Okay, USA followers, you know how we all hate bank fees? I mean, you overdraw your account by $1.23 and you get charged $25.00? That’s evil.
As of Jan 26, 2022, the Biden Administration CFPB (Consumer Financial Protection Bureau) is bringing the hammer down on junk fees. This is more than just bank fees - this is going after the junk fees on things like prepaid cards, loans, bank transfers, credit card late fees, even closing costs on a mortgage.
The CFPB needs public comments, like the opinions of real people who are affected by these fees, to build a case about telling financial organizations that THEY CAN’T CHARGE THEM ANYMORE.
The CFPB says it’s particularly interested in hearing from older and lower-income consumers, students, service members and people of color.
There’s some good detail about the comments in this investopedia article.
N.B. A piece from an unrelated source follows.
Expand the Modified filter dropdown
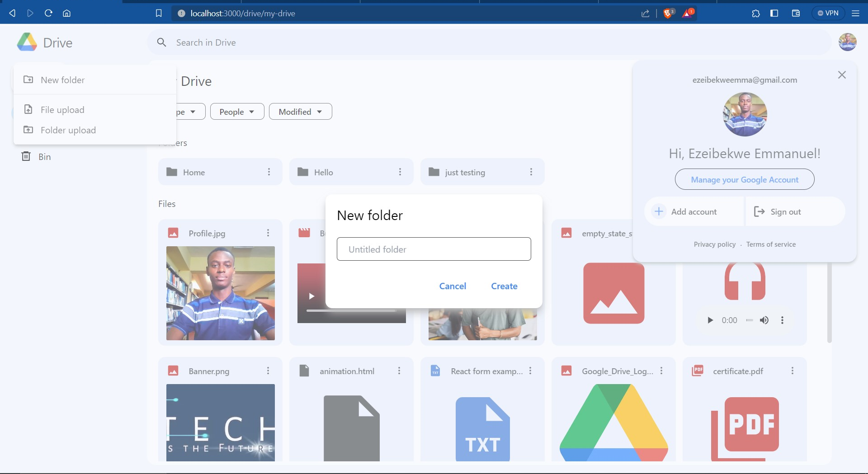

The easiest way to comment is to send an email to [email protected]. Include Docket No. CFPB-2022-0003 in the subject line of the message.
Note that these are public comments. They will be published online through the CFPB website. Don’t include account numbers, social security numbers, or full names. Tell a story - tell about the time you overdrew your account by $1.23 and the bank took $35. Tell about how you signed up for a credit card and the company charged you a bunch of fees you didn’t even know about. Tell about how you transferred money from your savings account to a checking account and the bank charged you $2.50.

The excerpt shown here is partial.